Burning the midnight oil
The mansion's still lit up like a fraternity house at homecoming, and it's nearly as loud. At times like this, with Hall's high-decibel musical inspiration also being piped through speakers outside by the basketball and volleyball courts, the mansion's rather incongruous location in an industrially zoned area proves to be a blessing' there are no neighbors around to complain. "We don't try to get everything perfect at this stage," Hall explains. "It's more like M*A*S*H surgery."
3:50 A.M
Tactic: Make it visual
Hall faxes the day's work to WBK Design, in Cincinnati, where head designer and managing director Steve Klein heads a team poised for a six-hour turnaround of computer-generated package designs. Klein and his artists have already scanned Celestial logos and dozens of images into their computers.

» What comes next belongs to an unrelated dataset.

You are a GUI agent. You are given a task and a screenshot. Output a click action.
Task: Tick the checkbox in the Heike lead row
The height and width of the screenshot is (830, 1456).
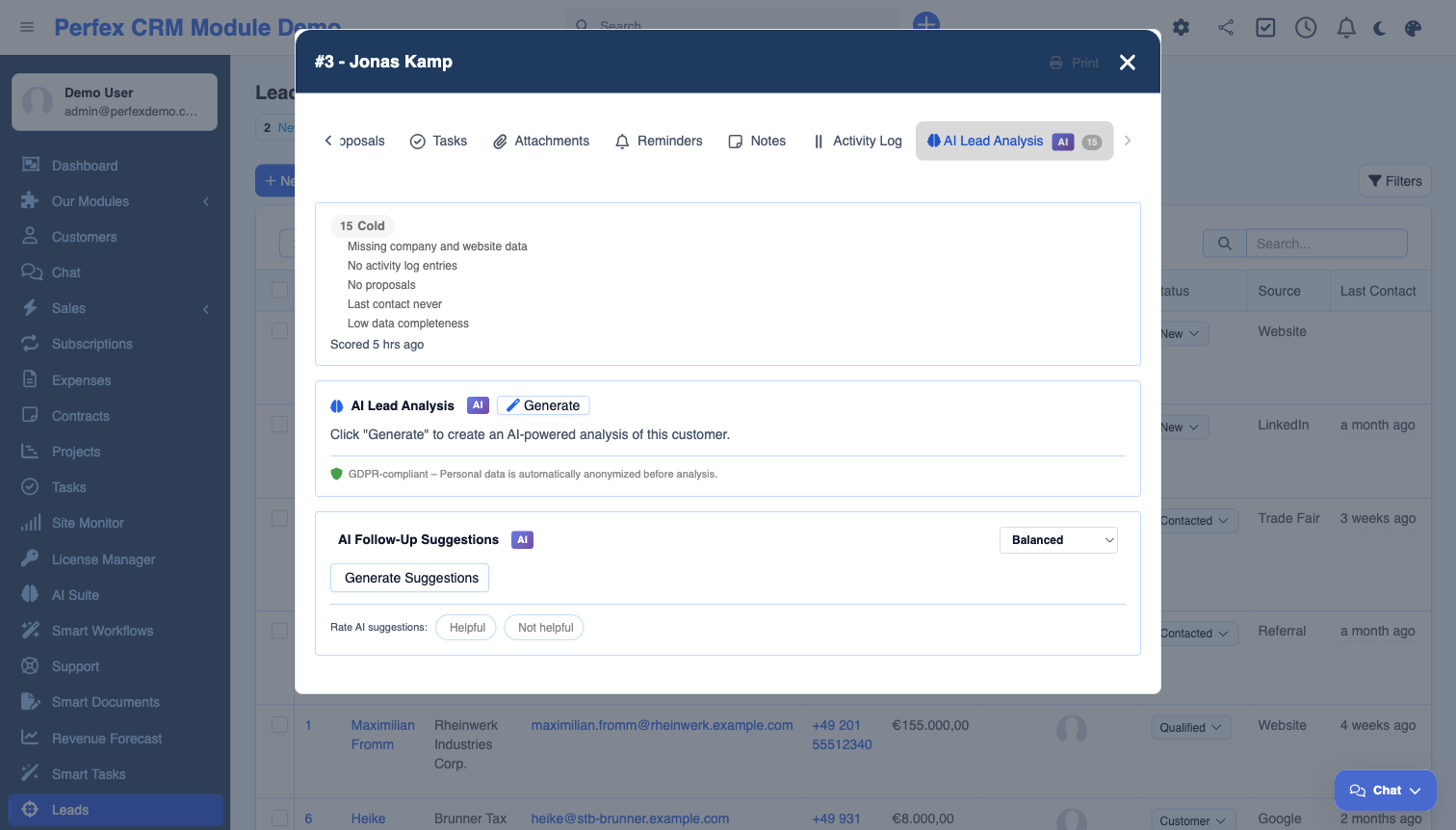(280, 818)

When Hall finally sets them loose, loose is the operative word. "I have to give them the core direction, but if I define it too much, it becomes color by numbers. I used to define it, and they'd give me pretty much what I said. But then I'm not getting the values of these incredibly talented artists, or of the writers, because it works the same way with the concept writing. It's not fun assembling a house from Lincoln Logs. It's much more fun when they're given the freedom to do something great. The basic mission is 'Wow me."
Hall doesn't bother to go home. In a bedroom on the third floor, he sets two alarms for 6 a.m.
DAY TWO
7:30 A.M.
Reality check
Hall has logged a good hour editing concepts by the time Mo Siegel, Lindsay Moore, and Keith Brenner arrive. Hall, of course, has a trademarked name for the business of day two. He calls it InterACT. Essentially it's the point at which the real work intrudes upon the blue-sky optimism of the day before, the point when, in the light of competitive realities of production problems or maybe governmental regulations, some of yesterday's cute little newborns don't look quite so hale and hearty.